Take a list of questions with you to your health professional, and write down the answers. (Sometimes your anxiety about the cause of your infertility can cause you to forget what you wanted to ask, or what the answers were.)
Ensure you are referred to a Reproductive Health Specialist or Clinic when necessary; they have specific experience in fertility treatment
Ask for copies of all your test results, and keep them in a folder at home, as there may come a time when you may need a copy of the information
Ask your doctor to explain what the tests and the results mean
Ask your specialist to keep your GP filled in on what is happening
Try to be assertive, and let your GP or Specialist know honestly how concerned you are
Seek out information for yourself – join FertilityNZ! Self-knowledge assists you to help yourself and understand more fully what is happening
Ask your GP to organise blood tests and sperm tests for you and your partner, BEFORE you are referred to the specialist. These need to be no more than 6 months old, and current results will save you time
Consider undertaking a Preconception Care Programme to improve general and reproductive health and also improve your chances of conceiving, having a healthy pregnancy and a healthy baby.
Talking about fertility problems can help
One of the greatest ways to deal with infertility is to talk about it. This is not always easy or comfortable. At some point during infertility treatment, or investigation, you may experience a state of crisis.
This crisis in turn, may lead to feelings of isolation and despair.

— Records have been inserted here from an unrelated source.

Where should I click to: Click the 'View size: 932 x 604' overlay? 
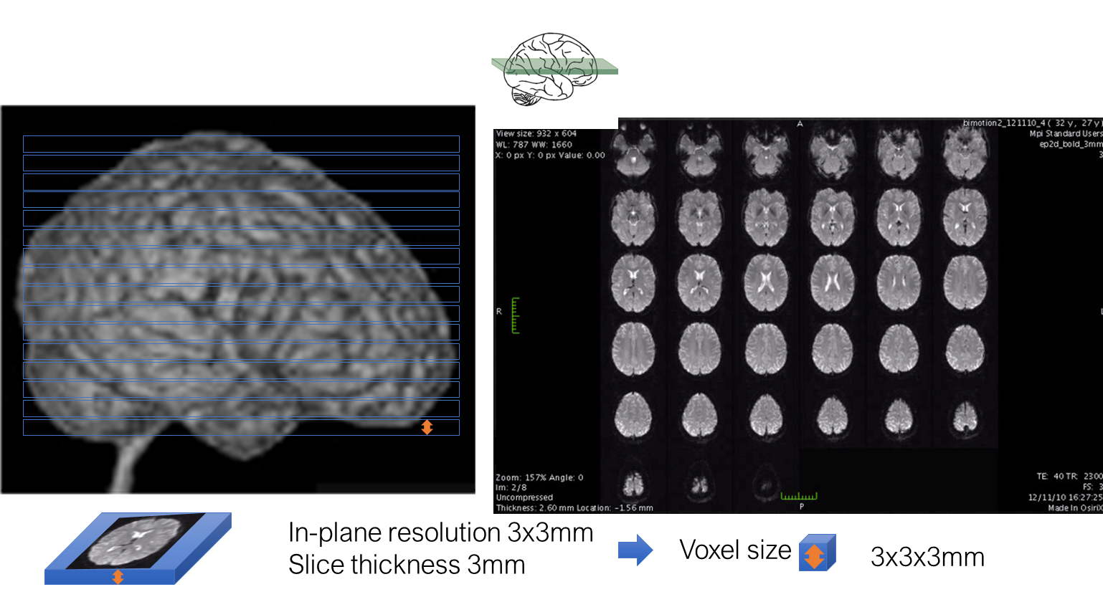point(536,133)
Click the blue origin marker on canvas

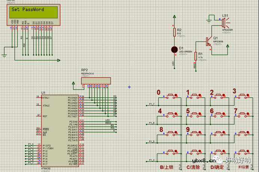click(x=129, y=87)
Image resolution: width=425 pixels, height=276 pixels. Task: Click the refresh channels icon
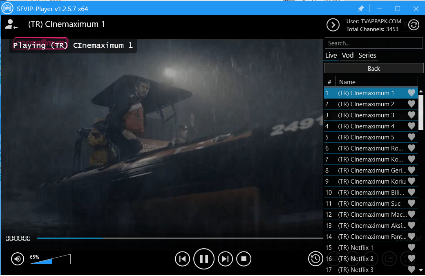[414, 25]
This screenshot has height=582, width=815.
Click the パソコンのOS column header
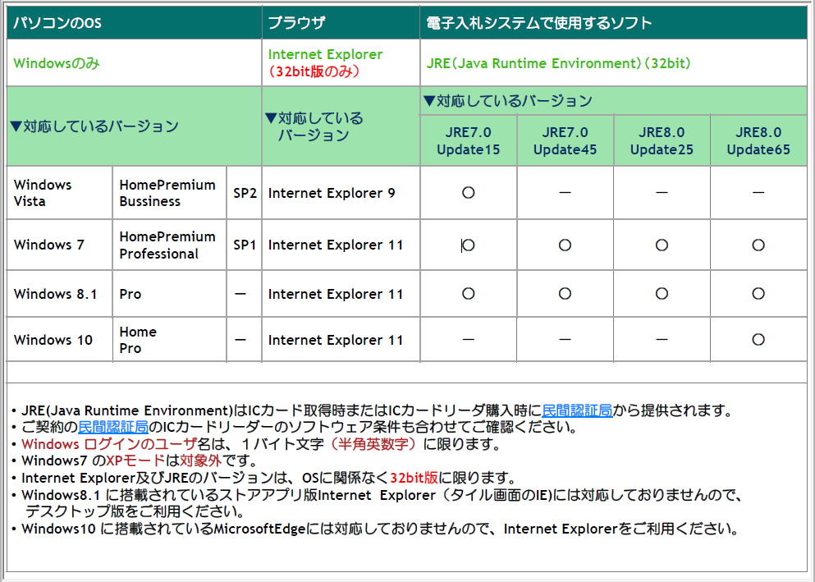click(57, 23)
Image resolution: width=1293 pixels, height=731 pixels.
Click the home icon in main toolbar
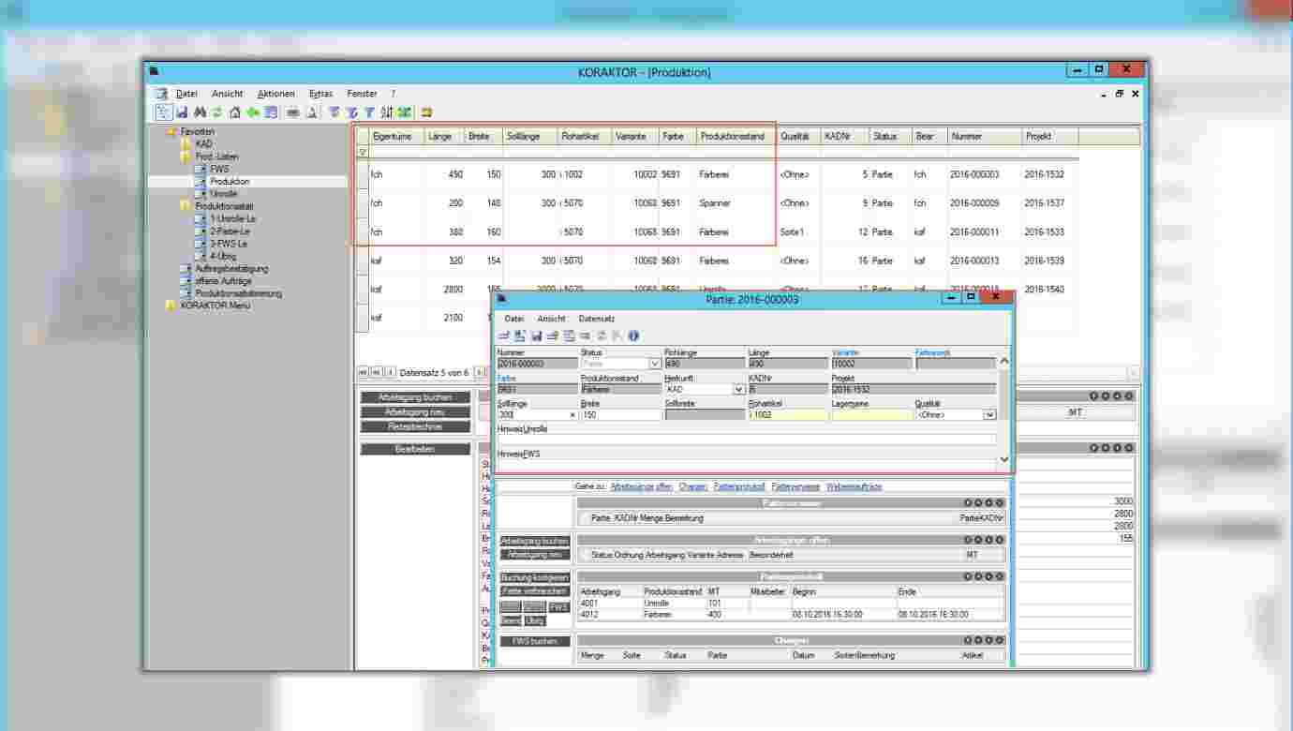pyautogui.click(x=235, y=112)
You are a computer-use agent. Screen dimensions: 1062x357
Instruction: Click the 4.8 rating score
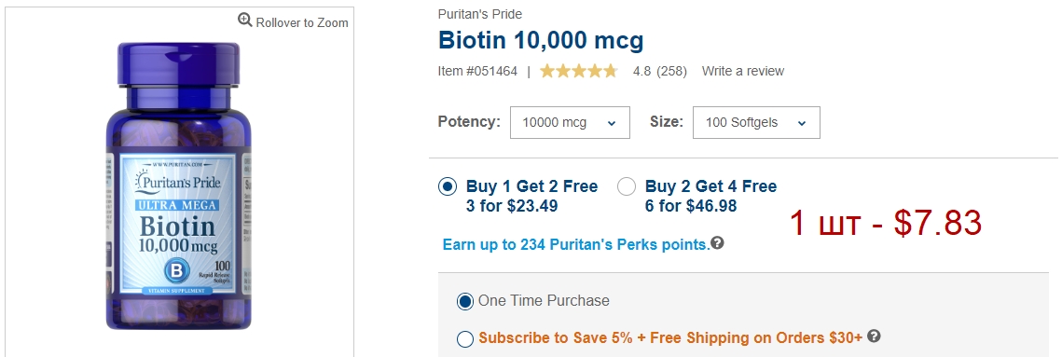pos(641,71)
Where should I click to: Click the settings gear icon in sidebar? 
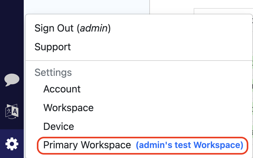click(x=12, y=144)
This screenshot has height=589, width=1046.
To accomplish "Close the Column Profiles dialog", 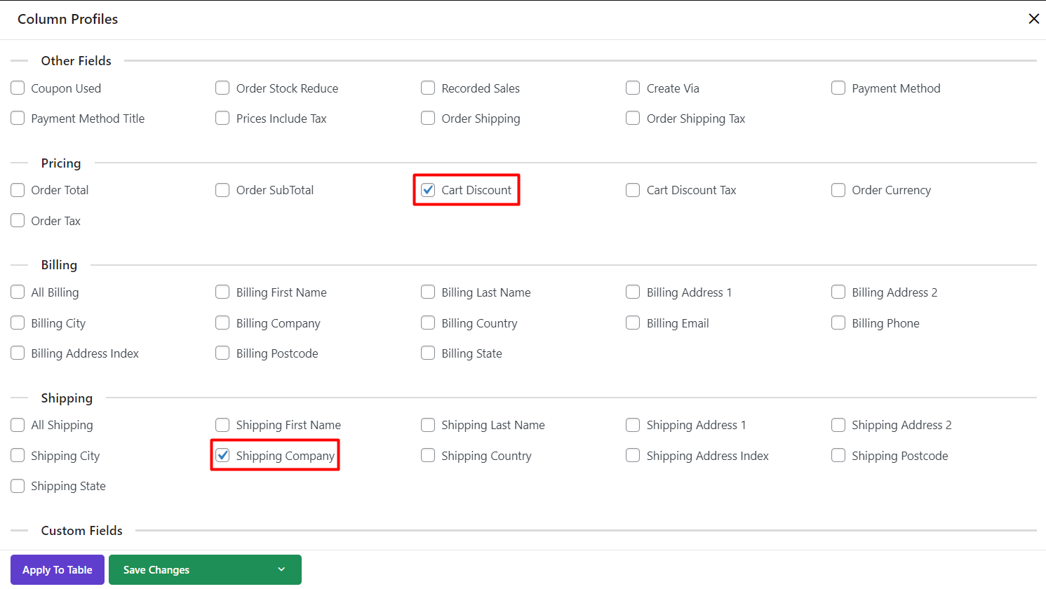I will (1033, 19).
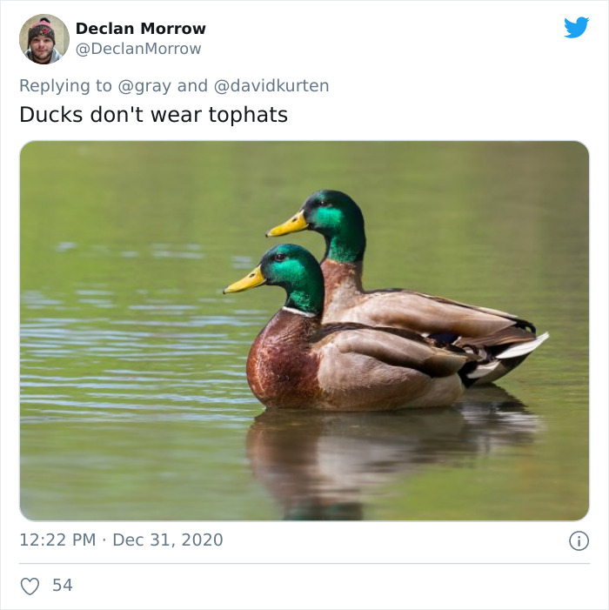Open the 12:22 PM timestamp link
Image resolution: width=609 pixels, height=610 pixels.
[x=57, y=540]
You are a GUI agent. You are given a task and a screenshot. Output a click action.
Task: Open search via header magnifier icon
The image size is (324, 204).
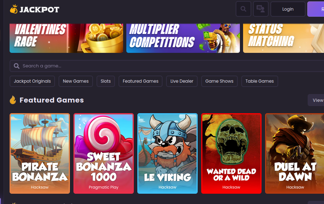(x=243, y=9)
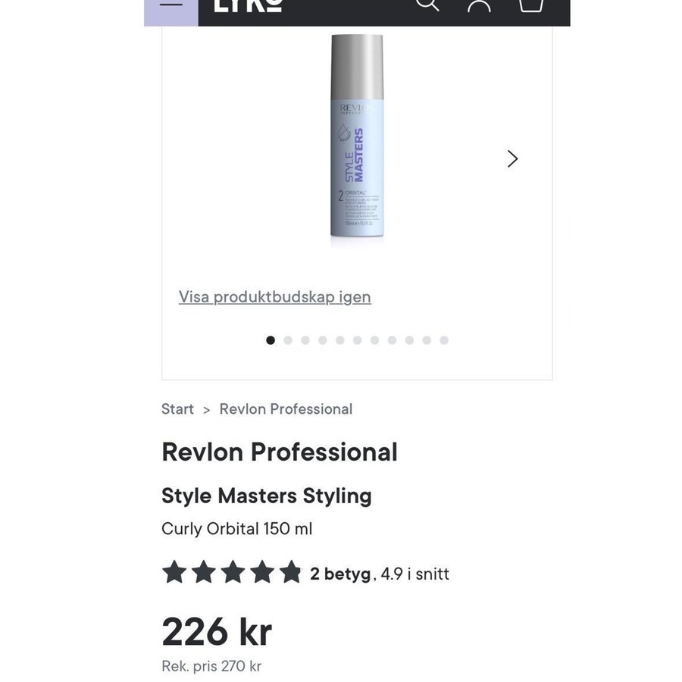Screen dimensions: 682x682
Task: Click the Revlon Professional brand heading
Action: coord(279,452)
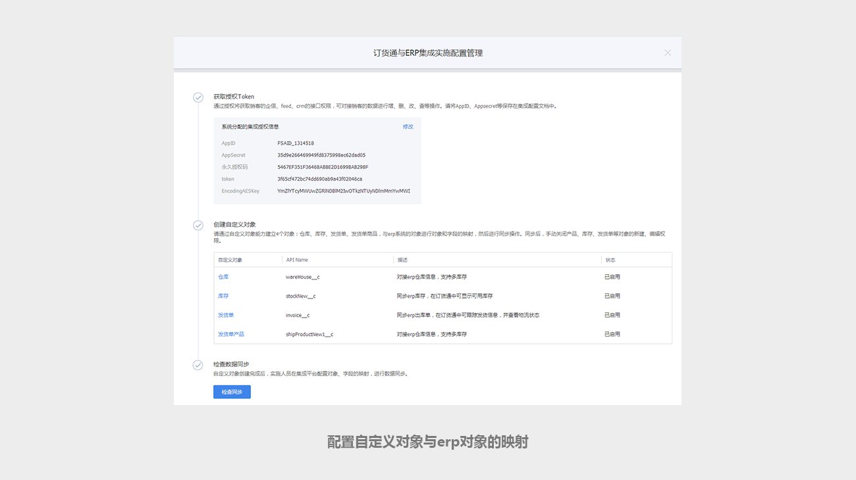Click the checkmark icon beside 检查数据同步
The image size is (856, 480).
pyautogui.click(x=198, y=365)
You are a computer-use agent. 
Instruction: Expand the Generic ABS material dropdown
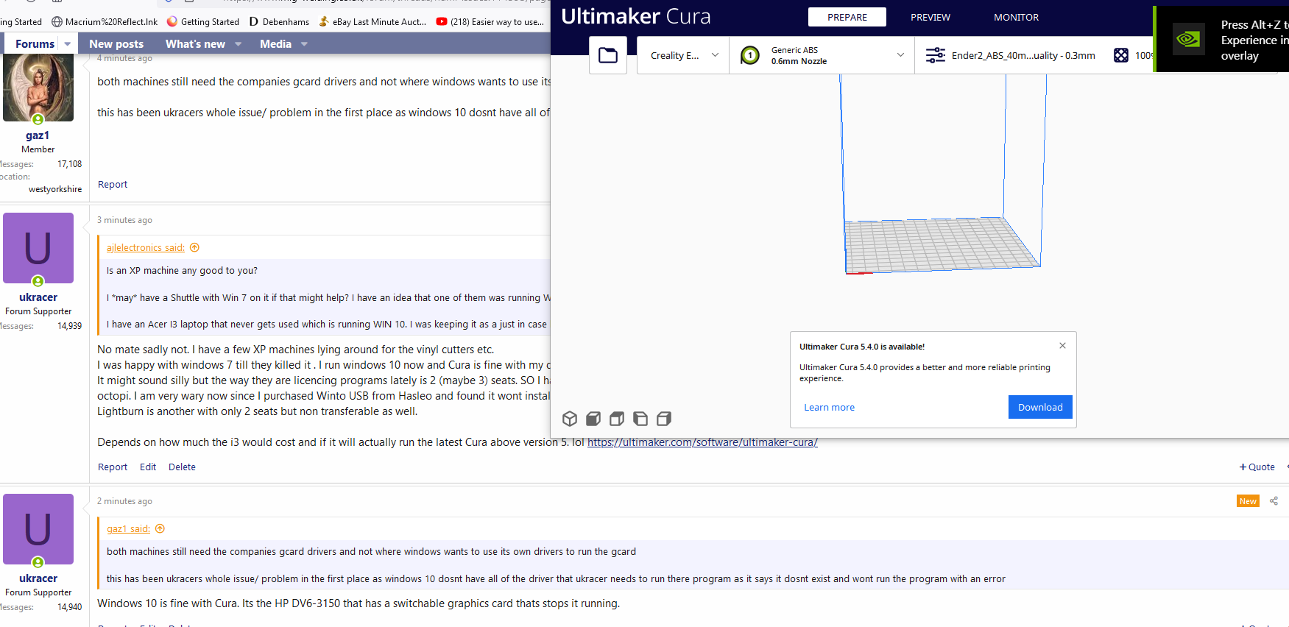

This can place a strain on your relationship. You may also feel alone and not have people to talk to who understand the experience of infertility.
Due to the personal nature of infertility, it is difficult to know who to contact. All New Zealand fertility clinics have trained counsellors, and you do not need to be a patient of the clinic to make an appointment with a counsellor there.
Please note that the information presented on this page is intended only as a brief summary. For specific advice on your particular medical situation, you should always consult your professional healthcare provider.